Tasks to carry out:
• a. From the article on immunotherapy for lung cancer, extract the passage from "Immunotherapy extends lung" up to and including "treated with chemotherapy.".
• b. Continue the article on immunotherapy for lung cancer from where it stops.

(Beginning of Text provided)

Immunotherapy extends lung cancer patients’ survival period for the first time. A treatment that combines an immunotherapy drug with chemotherapy and boosts the immune system improved the survival time of some lung cancer patients.
The new research published in the New England Journal of Medicine on Monday showed the treatment combo doubled the survival in people newly diagnosed with the lung cancer compared to patients treated with chemotherapy alone.
The study, a phase III clinical trial testing treatment effectiveness, and side effects were followed 616 patients at 118 medical facilities around the globe.
First larger group of 400 patients were given standard chemotherapy and the immunotherapy drug pembrolizumab, while the other group of patients was treated with chemotherapy.
Pembrolizumab is a drug which is approved by Food and Drug Administration and sold the brand name Keytruda by a subsidiary of Merck & Company, Inc. which sponsored this study.

(End of Text provided)
(Beginning of Given material)

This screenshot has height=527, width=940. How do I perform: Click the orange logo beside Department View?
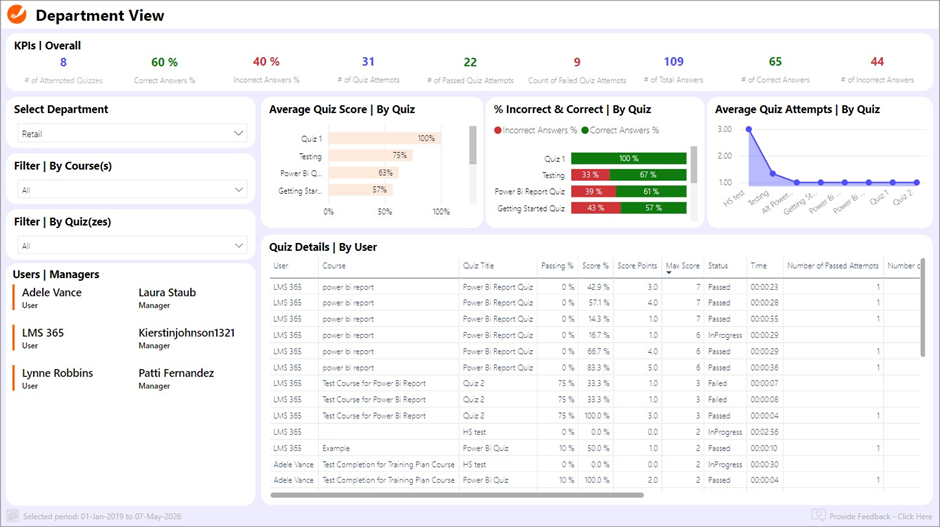click(x=18, y=15)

(End of Given material)

List of answers:
• a.
Immunotherapy extends lung cancer patients’ survival period for the first time. A treatment that combines an immunotherapy drug with chemotherapy and boosts the immune system improved the survival time of some lung cancer patients.
The new research published in the New England Journal of Medicine on Monday showed the treatment combo doubled the survival in people newly diagnosed with the lung cancer compared to patients treated with chemotherapy alone.
The study, a phase III clinical trial testing treatment effectiveness, and side effects were followed 616 patients at 118 medical facilities around the globe.
First larger group of 400 patients were given standard chemotherapy and the immunotherapy drug pembrolizumab, while the other group of patients was treated with chemotherapy.

• b.
As a result, the researchers found that the chance of death or progression of cancer was reduced by 48% among patients, who received combined therapy, compared to the patients who received only chemotherapy.
“The combined use of standard chemotherapy with pembrolizumab was superior in terms of response — keeping people alive without progression of their cancer — and improving the overall survival of patients with metastatic lung cancer compared to chemotherapy alone,” said Dr. Leena Gandhi, lead investigator of the study and director of the thoracic medical oncology program at Perlmutter Cancer Center at NYU Langone Health. “And the differences were not small,” she added.